Date of Award

Spring 1998

Project Type

Dissertation

Program or Major

Reading and Writing Instruction

Degree Name

Doctor of Philosophy

First Advisor

Jane Hansen

Abstract

In this study I explore what classroom conditions a master eighth-grade language arts teacher created in order to become a more effective listener. I defined effective listening as a deep receptivity that leads the listener to create responses that satisfy the other's needs. Responses must help students move their ideas and work progressively forward. Conditions that promote effective listening, then, serve two purposes: they (1) enhance teacher receptivity and (2) help students better articulate their interests, knowledge, and needs.

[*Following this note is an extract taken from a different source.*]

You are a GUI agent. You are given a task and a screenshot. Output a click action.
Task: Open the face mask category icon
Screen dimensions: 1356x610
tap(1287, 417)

During the 1996-1997 school year I conducted a qualitative study that drew heavily upon ethnographic methodologies. As a participant-observer I took extensive field notes; conducted surveys; collected student writing and other documents, audio- and videotaped writing conferences and class sessions, and conducted interviews with the teacher and students. I analyzed my data for patterns that provided "structural corroboration" (Eisner, 1991), cataloguing aspects of the teacher's practices that promoted or inhibited her ability to provide effective response. My analysis included a component of the teacher's own self-reflections about her pedagogy.

My findings suggest that two fundamental conditions enhanced the teacher's literacy instruction. The first was her rigorous and long-term development of consistent classroom organization and procedures. A resultant increase in efficiency gave her more time to listen to students. Commensurately, it offered students easier reception of her instruction. The instruction (based on modeling and sharing authentic literature and literacy practices) in turn gave rise to student stories that became the basis of their writing.

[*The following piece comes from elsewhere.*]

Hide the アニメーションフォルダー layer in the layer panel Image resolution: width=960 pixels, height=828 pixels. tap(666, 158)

The second condition was the teacher's establishment of rapport with students--a mutual sense of comfort, trust, and affinity that promoted open, effective communication. Rapport allowed students to discuss freely issues of personal relevance. It also engendered in the teacher a more receptive attitude toward students and their words. That this rapport had an affective as well as an intellectual component suggests that we need to address students in terms of their emotional and social lives as well as their academic ones in order to help them further their own literacy growth.